> [演習課題]: 記事の「船木誠勝さん、鈴木みのるさん」から「った。いい青春だったと思う。」までを、原文どおり一字も変えずに書き写してください。

> [記事]:
☆ ☆ ☆ ☆ ☆

2023-05-01 06:10

田村潔司「解析UWF」第8回…UWFのあり方

1993年9月、パンクラス旗揚げ戦で稲垣克臣を下した鈴木みのる
1993年9月、パンクラス旗揚げ戦で稲垣克臣を下した鈴木みのる
写真提供=平工幸雄

UWFの分裂後、田村の先輩であった船木・鈴木が中心となって生まれた新団体・パンクラス。実力主義による闘いを標榜し行われた旗揚げ戦での「秒殺」の決着は、驚きと称賛を持って格闘技ファンに受け入れられていった。そんなライバル団体を見つめ田村が感じたこと、そしてUWFのあり方を振り返る。

パンクラスの試合を観て率直に思ったことは はたして、これはお客さんに伝わるのか?

1993年、UWF系にとって大きな出来事があった。

船木誠勝さん、鈴木みのるさんが中心となって新団体パンクラスが設立され、9月21日、東京ベイ・NKホールで旗揚げ戦が行われたのだ。

ボクとパンクラスの旗揚げメンバーである船木さん、鈴木さん、冨宅飛駈との関わりは深い。

ボクは1988年に第1回入門テストに合格して新生UWFに入門。当初はたったひとりの新弟子(練習生)でいちばん下っ端だったので、上下関係が厳しいあの時代、先輩たちとの会話でボクが使う言葉は「はい」「いいえ」のみ。本当に日本語を忘れそうになるほど、何も言えない状況だった。それが変わっていったのは、1989年4月に船木さん、鈴木さんが新日本プロレスから移籍してきてから。

新生UWFの1年目は、前田日明さん、髙田延彦さん、山崎一夫さんの“前高山”と、中野龍雄さん、安生洋二さん、宮戸優光さんの“三羽烏”の間には、“上3人”と“下3人”という目に見えない明確な格差があったけれど、新日本育ちで前田さんたちの直の後輩ではない船木さんと鈴木さんは、世代的には“三羽烏”側でありながら“前高山”にも一定の礼儀を踏まえた上でモノを言えたので、UWF内の風通しがすごく良くなった。

そして船木さんと鈴木さんは、業界的にはボクの先輩になるけれど、UWFという団体に入ったのはボクのほうが先になるので、その部分を尊重してもらえた気がする。道場で毎日稽古をつけてもらうだけでなく、プライベートで食事や遊びに連れて行ってもらったり、すごくかわいがっていただいた。その後、カッキー(垣原賢人)、冨宅が入門してくると、船木、鈴木、田村、垣原、冨宅の5人がグループみたいな感じになって、一緒に厳しい練習をして、練習後はファミレスでバカ話から真面目な話までいろんな話をして、すごく楽しかった。いい青春だったと思う。

☆ ☆ ☆ ☆ ☆

> [生データ]:
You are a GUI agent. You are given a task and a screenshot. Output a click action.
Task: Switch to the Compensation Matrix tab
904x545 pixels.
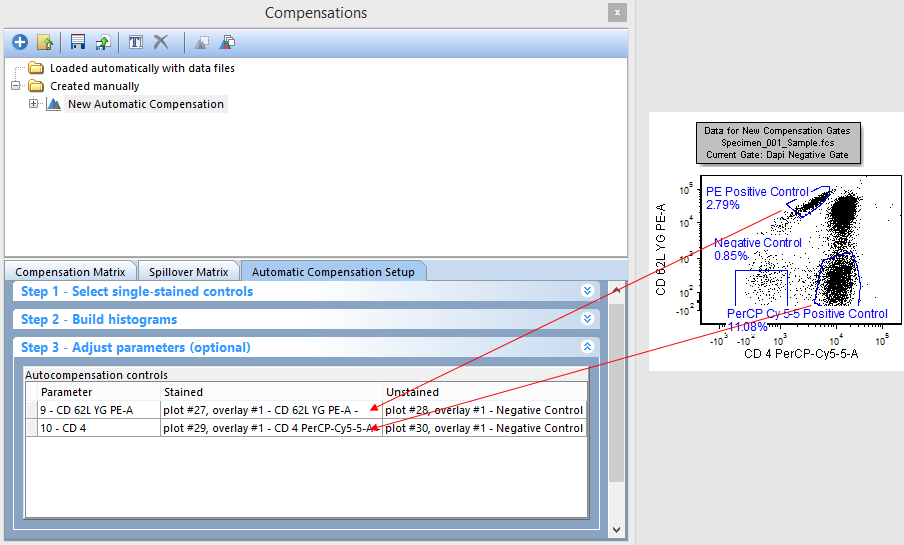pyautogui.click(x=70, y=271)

☆ ☆ ☆ ☆ ☆

> [課題の解答]:
船木誠勝さん、鈴木みのるさんが中心となって新団体パンクラスが設立され、9月21日、東京ベイ・NKホールで旗揚げ戦が行われたのだ。

ボクとパンクラスの旗揚げメンバーである船木さん、鈴木さん、冨宅飛駈との関わりは深い。

ボクは1988年に第1回入門テストに合格して新生UWFに入門。当初はたったひとりの新弟子(練習生)でいちばん下っ端だったので、上下関係が厳しいあの時代、先輩たちとの会話でボクが使う言葉は「はい」「いいえ」のみ。本当に日本語を忘れそうになるほど、何も言えない状況だった。それが変わっていったのは、1989年4月に船木さん、鈴木さんが新日本プロレスから移籍してきてから。

新生UWFの1年目は、前田日明さん、髙田延彦さん、山崎一夫さんの“前高山”と、中野龍雄さん、安生洋二さん、宮戸優光さんの“三羽烏”の間には、“上3人”と“下3人”という目に見えない明確な格差があったけれど、新日本育ちで前田さんたちの直の後輩ではない船木さんと鈴木さんは、世代的には“三羽烏”側でありながら“前高山”にも一定の礼儀を踏まえた上でモノを言えたので、UWF内の風通しがすごく良くなった。

そして船木さんと鈴木さんは、業界的にはボクの先輩になるけれど、UWFという団体に入ったのはボクのほうが先になるので、その部分を尊重してもらえた気がする。道場で毎日稽古をつけてもらうだけでなく、プライベートで食事や遊びに連れて行ってもらったり、すごくかわいがっていただいた。その後、カッキー(垣原賢人)、冨宅が入門してくると、船木、鈴木、田村、垣原、冨宅の5人がグループみたいな感じになって、一緒に厳しい練習をして、練習後はファミレスでバカ話から真面目な話までいろんな話をして、すごく楽しかった。いい青春だったと思う。